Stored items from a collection

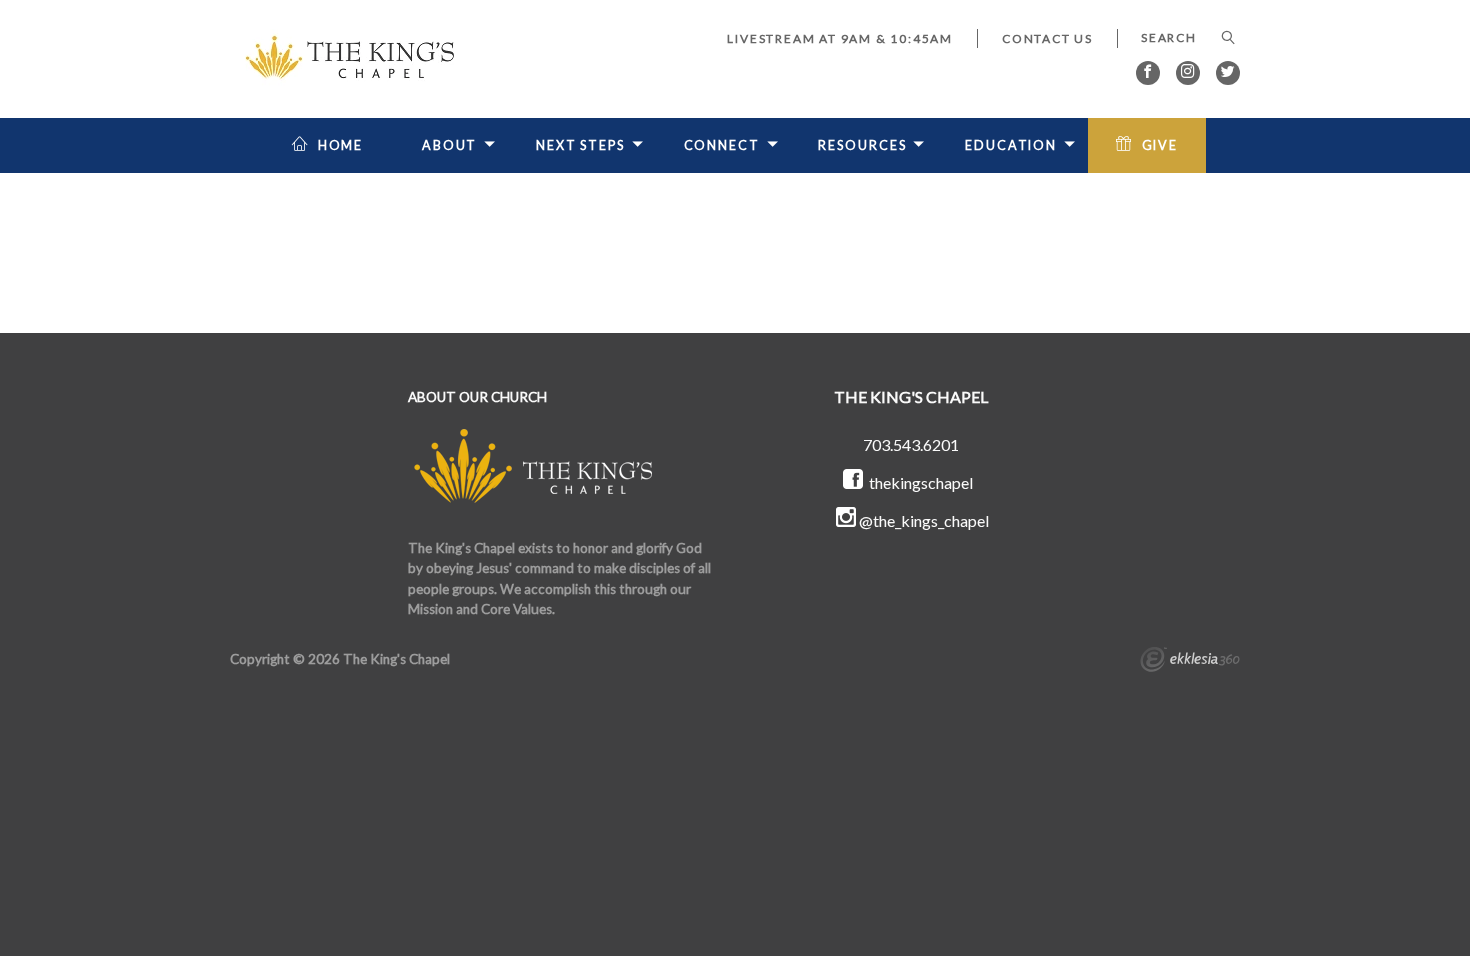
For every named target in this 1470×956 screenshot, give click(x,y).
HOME (341, 145)
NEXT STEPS (580, 145)
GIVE (1160, 145)
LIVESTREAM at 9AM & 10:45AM (840, 38)
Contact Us (1047, 38)
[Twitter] (1228, 73)
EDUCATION (1011, 145)
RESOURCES (862, 145)
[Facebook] (1148, 73)
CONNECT (722, 145)
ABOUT (449, 145)
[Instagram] (1188, 73)
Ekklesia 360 (1190, 662)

Task objective
Return the data above in its exact wording, with none of the pictures.

Answer area
For every named target in this 1470×956 screenshot, give click(x,y).
HOME (341, 145)
NEXT STEPS (580, 145)
GIVE (1160, 145)
LIVESTREAM at 9AM & 10:45AM (840, 38)
Contact Us (1047, 38)
[Twitter] (1228, 73)
EDUCATION (1011, 145)
RESOURCES (862, 145)
[Facebook] (1148, 73)
CONNECT (722, 145)
ABOUT (449, 145)
[Instagram] (1188, 73)
Ekklesia 360 (1190, 662)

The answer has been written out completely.